### Yapılacak iş
Aşağıdaki listede "This screenshot has height=784, width=1532." ifadesini içeren satırdan başlayıp listenin sonunda biten satırları, iki uçtaki satırlar da dahil olmak üzere, hiçbir değişiklik yapmadan yeniden yazın. Yalnızca bu satırları verin.

### Girdi
------------------------------------

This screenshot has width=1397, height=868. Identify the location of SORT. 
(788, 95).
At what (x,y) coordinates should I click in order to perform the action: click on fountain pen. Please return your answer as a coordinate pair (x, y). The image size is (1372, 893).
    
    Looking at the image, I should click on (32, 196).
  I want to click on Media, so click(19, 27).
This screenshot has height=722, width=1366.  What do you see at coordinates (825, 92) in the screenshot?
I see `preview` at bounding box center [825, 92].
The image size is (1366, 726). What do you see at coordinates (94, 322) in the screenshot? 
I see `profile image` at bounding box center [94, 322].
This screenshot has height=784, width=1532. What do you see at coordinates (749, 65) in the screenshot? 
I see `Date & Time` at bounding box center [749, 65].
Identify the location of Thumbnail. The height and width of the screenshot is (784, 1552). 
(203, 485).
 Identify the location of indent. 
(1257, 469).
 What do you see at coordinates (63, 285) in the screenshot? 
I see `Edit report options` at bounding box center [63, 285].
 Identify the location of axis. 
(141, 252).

------------------------------------

### Sonuç
This screenshot has height=784, width=1532. What do you see at coordinates (749, 65) in the screenshot? 
I see `Date & Time` at bounding box center [749, 65].
Identify the location of Thumbnail. The height and width of the screenshot is (784, 1552). 
(203, 485).
 Identify the location of indent. 
(1257, 469).
 What do you see at coordinates (63, 285) in the screenshot? 
I see `Edit report options` at bounding box center [63, 285].
 Identify the location of axis. 
(141, 252).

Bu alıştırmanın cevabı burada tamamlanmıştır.